それが陰キャで人の顔ばかり窺っていた僕の処世術。
あるものはあるままに受け止めて、深くは立ち入らない。
地雷は避けるものだ。いやマジで。
ちなみにギルドメンバーの誰も彼もが大体そんな感じらしい。問題児や暗い生い立ちの奴らを集めてママと呼ばせているカーラさんの胆力たるや。一周回って尊敬する。
「先生、殺していい?」
そんな事を考えていると、エステルが腰元のお気に入りを抜いていた。
ズラァと抜かれたナイフは悪魔の爪みたいに禍々しくカーブしている。こわい。
「やめなって。ほら、パンでも置いてあげて」
そう言うとむくーっと頬を膨らませながらも、エステルはナイフを納めてくれる。止めなかったら本当に躊躇が無いからおっかない。
「じゃ、毒でも仕込む?」
「食べ物を粗末にしちゃいけません」
めっと叱って、いつも多めに買っているロールパンをゴロツキ達の胸元に置く。
自分を襲ってきたゴロツキに慈悲なんか見せる必要は無いはずなんだけど、痩せこけた頬や窪んだ目を見ると悲しくなるというか何というか。
お腹がちょっとでも満たされたなら、イライラが無くなるかな……くらいの自己満足だけど……やらないよりかはマシかな、なんて思っていたりする。
「先生は甘い」
と、エステルは口を尖らせながらも言う通りにしてくれる。
表情の無い顔に僅かな不満が浮かんでいたが、すぐに消えていた。
まあ彼女の言い分も解る。王都のスラム街は中心よりも今いる『ここ』――一般市民の住む場所との境界線が一番危険なのだから。
二ブロックだけ帯状に続く、一般とスラムの境界地帯。
皆はここをゼロゾーンと呼んでいる。
なんでもあらゆる緩衝地帯にもなっていて、マフィアだのギャングだの物騒な勢力達が不可侵を決めているのだとか。
だからどの勢力にも所属していないアンポンタンが集まりに集まる。
その結果、僕みたいなカモがネギ背負って土鍋片手にトンカツの手土産を持っているようなのは簡単に餌食になるというわけだ。
避けて通れと言われても無理がある。
買い出しに出ると絶対横切るからね。
そしてこのゼロゾーンを越えると、今度はマフィアだの何だのが統治する別の法が出てくる。
「あ、センセイじゃあねえっすか!」
「センセイ! またブツ運ぶの手伝ってくだせえ!」
道を歩いていると、頭を下げてくれるのは黒いコートを羽織るマフィアの下っ端達だ。
傭兵上がりが多く、皆して顔が厳つい。中には虎なのかヒョウなのかよくわからい獣人もいたりする。悪の秘密結社みたいな絵面だ。

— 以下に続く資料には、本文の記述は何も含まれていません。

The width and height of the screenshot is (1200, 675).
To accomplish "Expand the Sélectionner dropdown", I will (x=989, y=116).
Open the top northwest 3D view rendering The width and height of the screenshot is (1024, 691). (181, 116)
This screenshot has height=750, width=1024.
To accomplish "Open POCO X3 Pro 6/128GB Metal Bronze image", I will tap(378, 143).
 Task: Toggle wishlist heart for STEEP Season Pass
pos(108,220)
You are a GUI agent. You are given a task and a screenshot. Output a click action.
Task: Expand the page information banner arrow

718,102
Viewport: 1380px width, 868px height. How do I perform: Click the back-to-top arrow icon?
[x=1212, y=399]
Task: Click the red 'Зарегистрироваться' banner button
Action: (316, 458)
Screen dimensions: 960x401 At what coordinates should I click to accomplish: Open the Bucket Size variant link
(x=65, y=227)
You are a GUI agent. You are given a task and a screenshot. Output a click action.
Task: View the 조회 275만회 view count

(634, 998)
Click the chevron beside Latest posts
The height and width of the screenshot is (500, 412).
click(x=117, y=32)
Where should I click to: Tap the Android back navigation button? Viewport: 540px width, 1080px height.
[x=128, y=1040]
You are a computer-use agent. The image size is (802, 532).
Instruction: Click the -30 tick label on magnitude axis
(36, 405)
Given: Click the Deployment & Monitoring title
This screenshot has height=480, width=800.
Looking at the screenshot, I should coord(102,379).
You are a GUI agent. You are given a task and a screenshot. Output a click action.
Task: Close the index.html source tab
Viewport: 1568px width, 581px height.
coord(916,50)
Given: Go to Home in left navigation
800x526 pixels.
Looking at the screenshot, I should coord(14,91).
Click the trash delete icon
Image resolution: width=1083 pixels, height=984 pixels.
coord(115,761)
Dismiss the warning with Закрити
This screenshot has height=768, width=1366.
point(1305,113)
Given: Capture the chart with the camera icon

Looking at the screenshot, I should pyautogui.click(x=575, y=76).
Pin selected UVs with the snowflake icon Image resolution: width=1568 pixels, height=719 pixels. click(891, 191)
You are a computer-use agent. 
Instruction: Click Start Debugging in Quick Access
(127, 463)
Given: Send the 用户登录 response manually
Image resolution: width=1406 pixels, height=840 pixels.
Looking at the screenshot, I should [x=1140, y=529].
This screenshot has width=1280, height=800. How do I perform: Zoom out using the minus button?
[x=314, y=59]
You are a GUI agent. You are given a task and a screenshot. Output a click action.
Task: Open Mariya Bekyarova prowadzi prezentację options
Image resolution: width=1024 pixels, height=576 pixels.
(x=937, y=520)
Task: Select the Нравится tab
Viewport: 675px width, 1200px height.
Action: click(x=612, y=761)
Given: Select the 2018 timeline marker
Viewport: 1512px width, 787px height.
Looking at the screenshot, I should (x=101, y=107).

「良いけど、危ないモノはやらないからね。ハイになるお薬とかヤだよ?」
「大丈夫でさ! 近々闇市がありますんで! ブツ運ぶときのお供してもらいてえんでさ!」
「カーラの姐さんの顔汚すなんてこたァしませんぜ!」
おもっくそ『闇』て言ってるけど。どこが大丈夫なんですかね。
どうせご禁制のブツだらけなんだろうなぁ。
とはいえ、ここはもう別の法律が敷かれている場所。
いちいち指摘していたらキリがない。
「解ったよ。またクエストボードに貼っといてね」
「へぇい!」
「おなしゃす!」
下っ端達は再びへこーっと頭を下げて、がに股で行ってしまった。このあと集金でもあるんだろうな。
「先生、人気だね」
「たまたま仕事しただけだよ。僕は嫌だったけど」
「そう言っていっぱい仕事してる。すごい」
「すごいかなぁ?」
「色んな護衛に抗争の仲裁。ダンジョンの助っ人に手配モンスター退治。もうみんな先生の事知ってる。尊敬する」
無垢な言葉で褒められると僕でも照れてしまう。
……が、改めて言葉にしてみるとどうにかしている。
ちなみにエステルは『抗争』って言ったけどコレに関して言えばガチの殺し合いだった。そりゃそうだ。ここは治安国家日本じゃない。異世界だ。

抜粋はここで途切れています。